§ Records for this task:
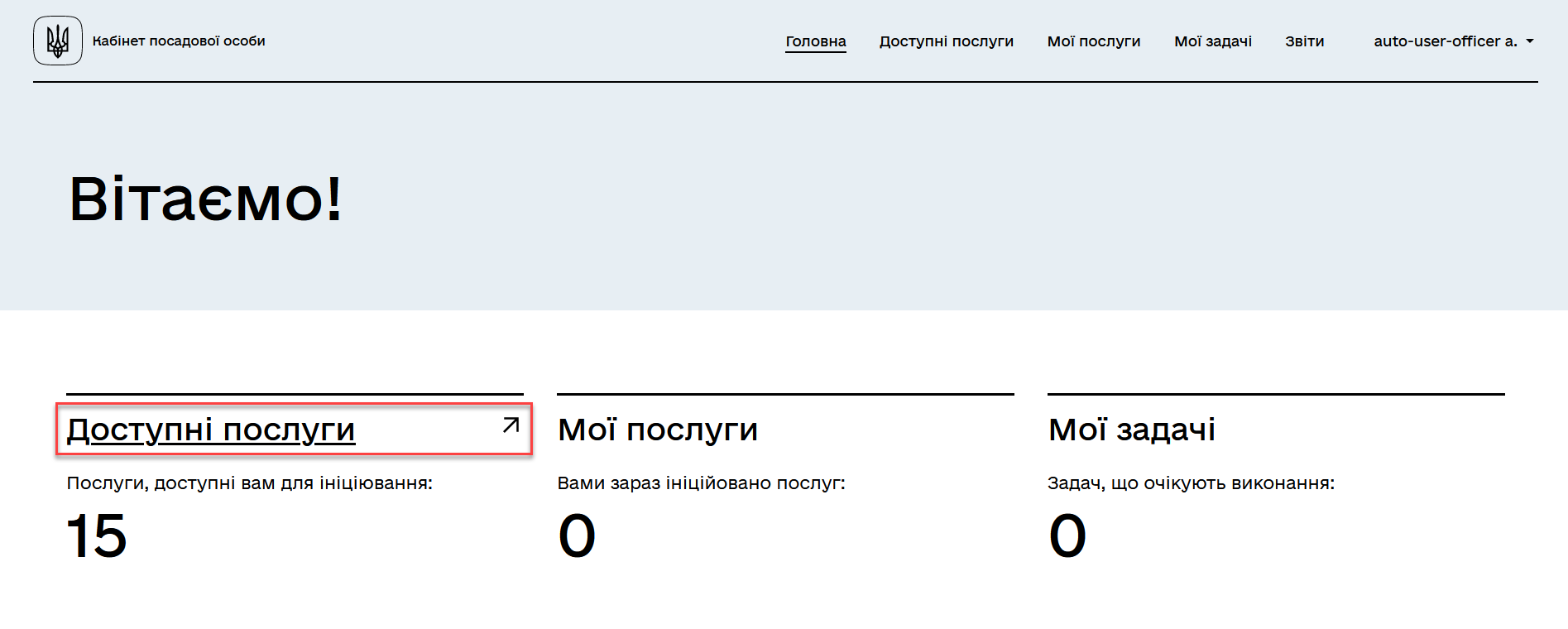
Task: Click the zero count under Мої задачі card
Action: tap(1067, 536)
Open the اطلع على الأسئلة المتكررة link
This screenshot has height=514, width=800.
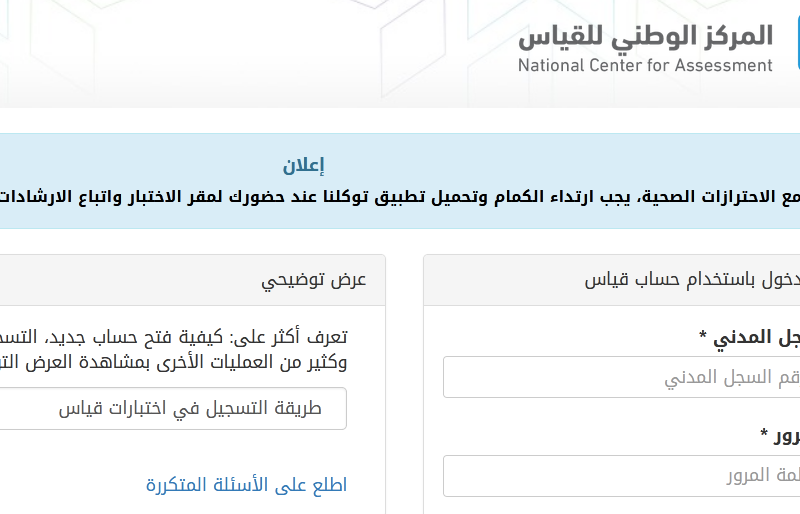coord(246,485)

§ Task details: Lines before the one containing "Open the اطلع على الأسئلة المتكررة link" are not wanted; write out that line and every later line through the end of the data above, exactly, without pictures.

§ Reply to the task:
Open the اطلع على الأسئلة المتكررة link
This screenshot has height=514, width=800.
coord(246,485)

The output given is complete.